12 May 2012

dancing...


nora was teaching james how to dance like a prince...

i woke up in the middle of the night last night with the worst sore throat.  i couldn't swallow.  i couldn't talk.  it was AWFUL!  i would have sobbed, except it hurt too bad.  i exchanged a few emails with david (since he was going to bed), and texted my mom.  i even got to chat for 2 minutes with a friend.  and went back to bed.

i woke up feeling a little better, and ran to whole foods to get some necessities.  we stopped by a friend's garage sale on the way home and my kids played for a minute.  she asked if my kids were always this good, so impressed with them.  i told her i wasn't sure who these kids were, but i was keeping them!

i really felt, today, like i had the grace when i needed it.  my kids slept in a bit.  they were wonderfully behaved.  i got to nap, after putting everyone in their bed.  i woke up to them playing, quietly and sweetly, in nora's room.  i don't think they napped.  but they were angels about it!
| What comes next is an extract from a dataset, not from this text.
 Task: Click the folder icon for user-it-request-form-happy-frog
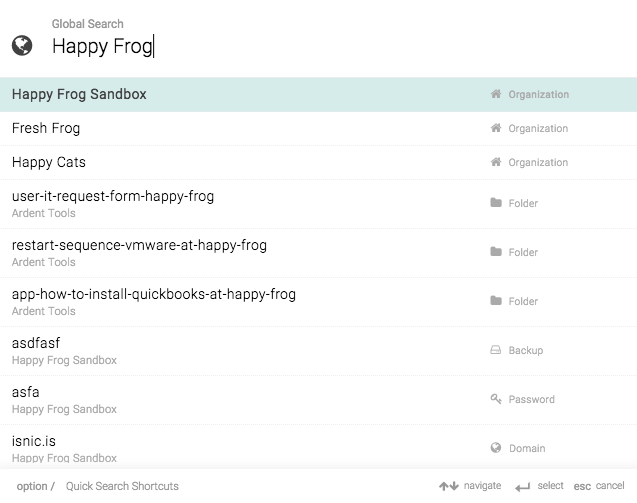tap(496, 202)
we went to a party for church tonight.  i got there, and someone jumped to grab the carseat for me.  someone else jumped to hold christopher.  dads played with the older two.  (it was one of those parties like i remember growing up.  the kids just played.  hard....)  christopher was passed around so i could mingle, eat, etc.  i didn't hold him for two hours!  people kept offering to help.

and others asked how they can help me in life.  what can they do.  i almost started to get a complex, like i looked like i was a hot mess!  (i did get home to mascara smudged under my eye, but i don't think that was it!)  i just felt so loved and taken care of.  one of the moms commented how impressed she was that i was there with three kids and no husband.  how hard it can be, even with her two and a husband.  i started crying.  i don't think i had even thought about it.  we were just going to go.  but everyone around me made it feel so easy!

i think because so many are military families, they get it.  they want to help, because they have been there.  and, those that aren't, just love us.  i have really been praying about where to be involved in the fall, as a family (not church, but like Bible studies, etc).  i got to chat with our pastor about it tonight.  again, i felt like God answered prayers.  ones i had been praying and ones i didn't even realize were on my heart!

and, it's 8:30.  i am going to bed.  and praying that this sore throat goes away.  but, feeling wonderfully loved and taken care of by the family i have here!